*What you will do*. Everything from the line containing "info@ss-ivanec.hr (420, 2417)" through the line containing "Projekti (762, 1105)" in the listing below should be copied exactly, and nothing more.

━━━━━ Extracted data

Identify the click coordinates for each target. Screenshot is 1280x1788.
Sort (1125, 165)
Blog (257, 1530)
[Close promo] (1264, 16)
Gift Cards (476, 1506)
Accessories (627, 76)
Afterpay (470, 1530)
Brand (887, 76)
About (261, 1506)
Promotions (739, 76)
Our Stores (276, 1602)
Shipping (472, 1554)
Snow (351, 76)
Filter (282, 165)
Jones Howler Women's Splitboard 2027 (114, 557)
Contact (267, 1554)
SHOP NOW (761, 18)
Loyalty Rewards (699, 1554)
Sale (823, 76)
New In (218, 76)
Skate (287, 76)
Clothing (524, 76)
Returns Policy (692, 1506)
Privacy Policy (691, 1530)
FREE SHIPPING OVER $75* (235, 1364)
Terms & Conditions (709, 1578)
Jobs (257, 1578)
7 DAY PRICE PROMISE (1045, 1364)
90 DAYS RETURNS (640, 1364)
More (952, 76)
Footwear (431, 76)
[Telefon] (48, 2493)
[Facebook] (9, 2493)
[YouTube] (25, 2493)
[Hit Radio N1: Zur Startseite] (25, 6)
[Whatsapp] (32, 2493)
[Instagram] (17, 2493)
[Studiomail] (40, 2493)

━━━━━━━━━━
━━━━━ Extracted data

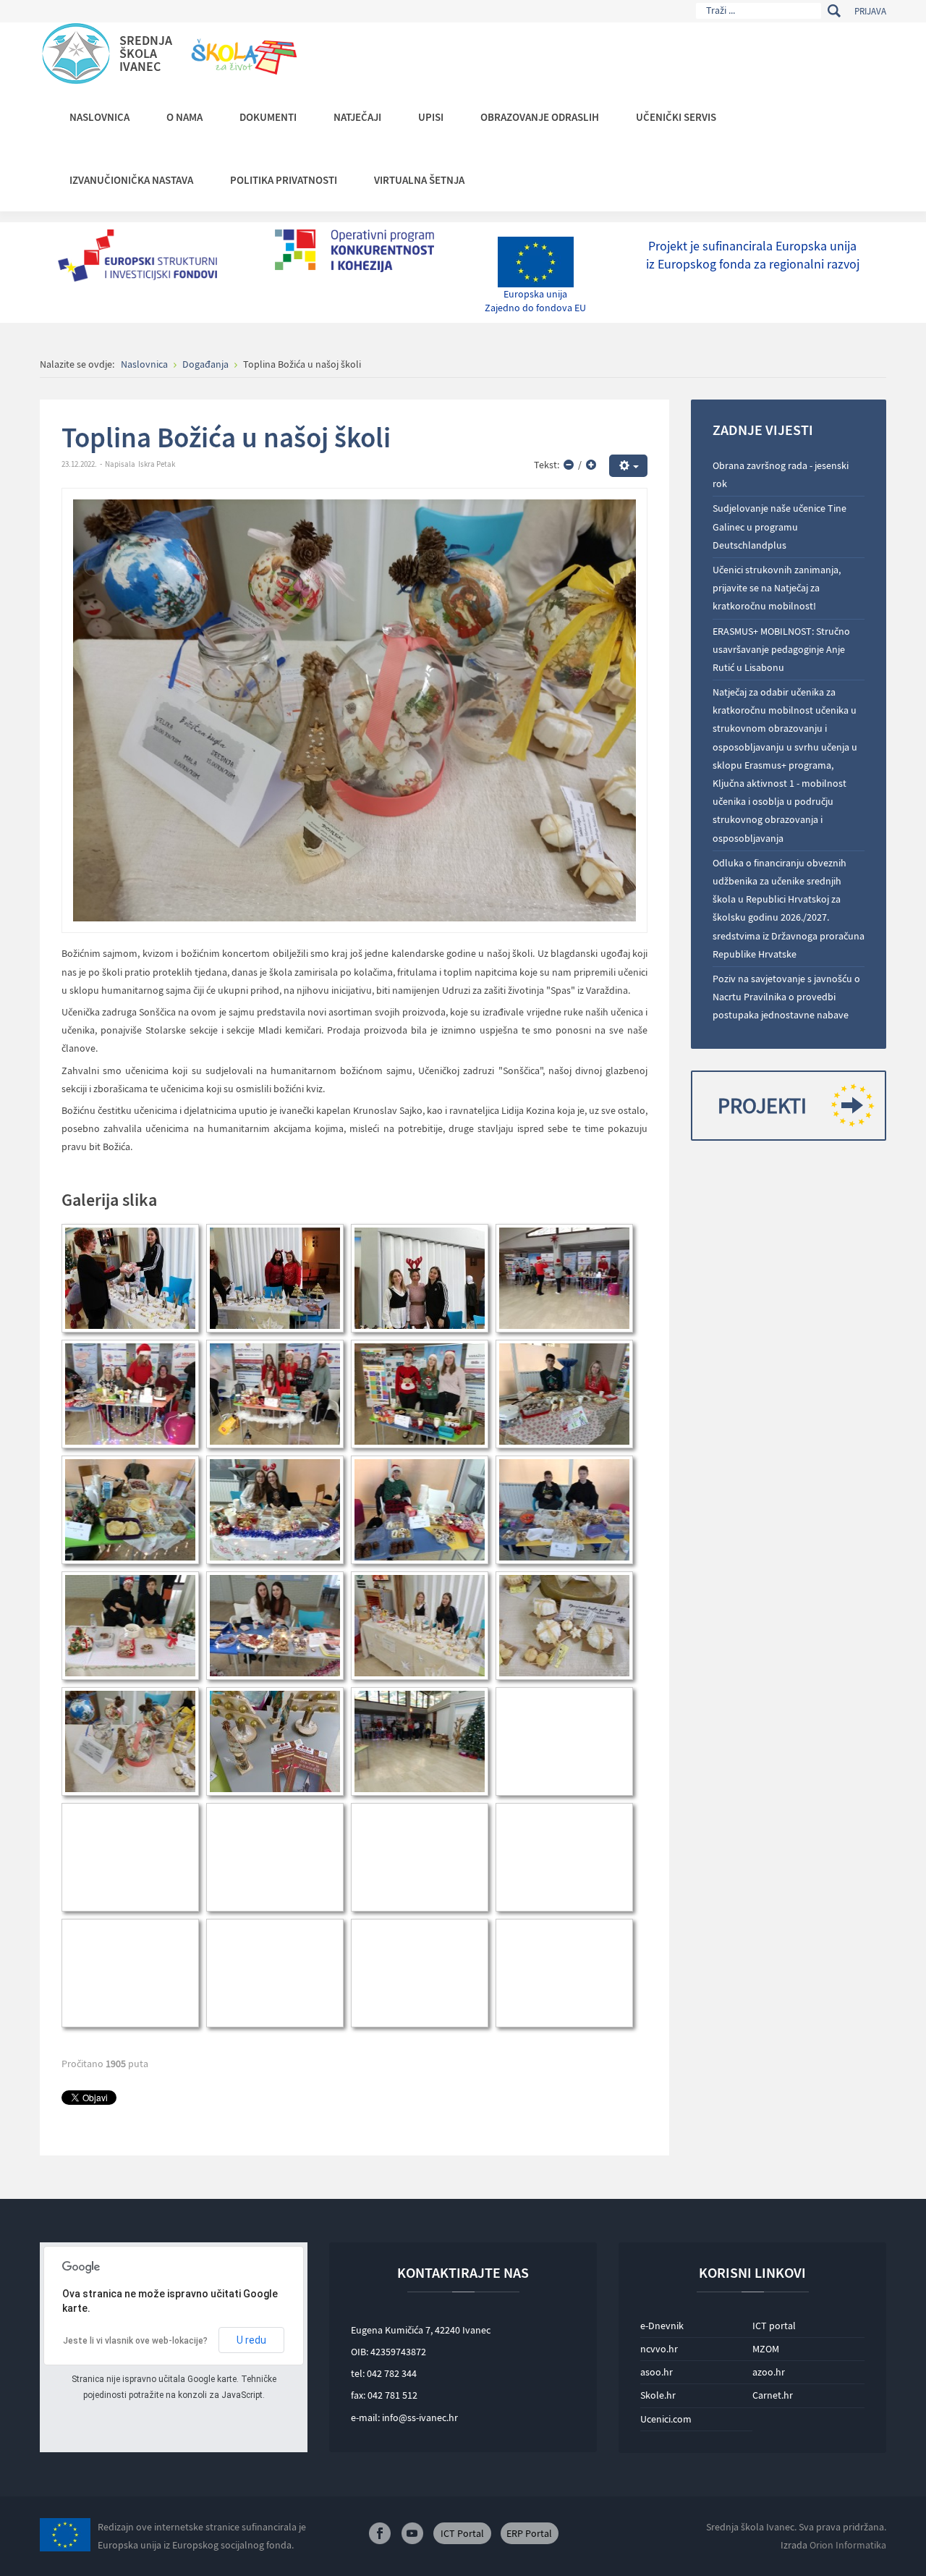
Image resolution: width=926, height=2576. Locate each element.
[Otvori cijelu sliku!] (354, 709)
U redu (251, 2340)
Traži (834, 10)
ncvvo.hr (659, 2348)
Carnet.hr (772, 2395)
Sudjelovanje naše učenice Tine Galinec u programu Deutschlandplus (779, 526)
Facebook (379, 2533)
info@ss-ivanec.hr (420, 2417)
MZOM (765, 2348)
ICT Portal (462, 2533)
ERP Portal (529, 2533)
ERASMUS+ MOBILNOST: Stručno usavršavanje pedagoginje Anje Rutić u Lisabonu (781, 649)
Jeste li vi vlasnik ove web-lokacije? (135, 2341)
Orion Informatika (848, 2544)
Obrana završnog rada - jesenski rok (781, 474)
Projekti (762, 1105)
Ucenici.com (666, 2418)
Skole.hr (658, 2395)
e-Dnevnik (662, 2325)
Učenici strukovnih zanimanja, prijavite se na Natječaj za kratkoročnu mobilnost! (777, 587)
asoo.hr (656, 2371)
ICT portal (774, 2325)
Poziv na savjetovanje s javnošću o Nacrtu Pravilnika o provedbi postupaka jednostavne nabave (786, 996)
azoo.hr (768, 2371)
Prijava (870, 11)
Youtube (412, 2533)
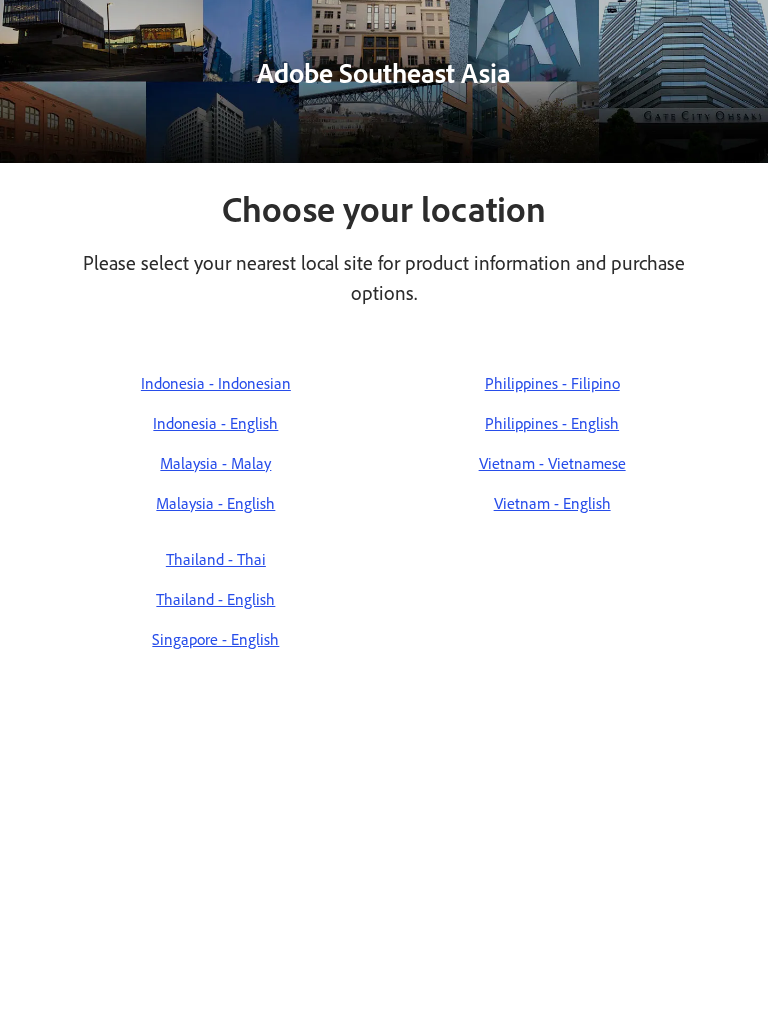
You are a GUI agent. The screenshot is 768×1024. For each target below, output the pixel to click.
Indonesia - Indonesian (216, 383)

━━━━━━━━━━

*Answer to the problem*.
info@ss-ivanec.hr (420, 2417)
MZOM (765, 2348)
ICT Portal (462, 2533)
ERP Portal (529, 2533)
ERASMUS+ MOBILNOST: Stručno usavršavanje pedagoginje Anje Rutić u Lisabonu (781, 649)
Jeste li vi vlasnik ove web-lokacije? (135, 2341)
Orion Informatika (848, 2544)
Obrana završnog rada - jesenski rok (781, 474)
Projekti (762, 1105)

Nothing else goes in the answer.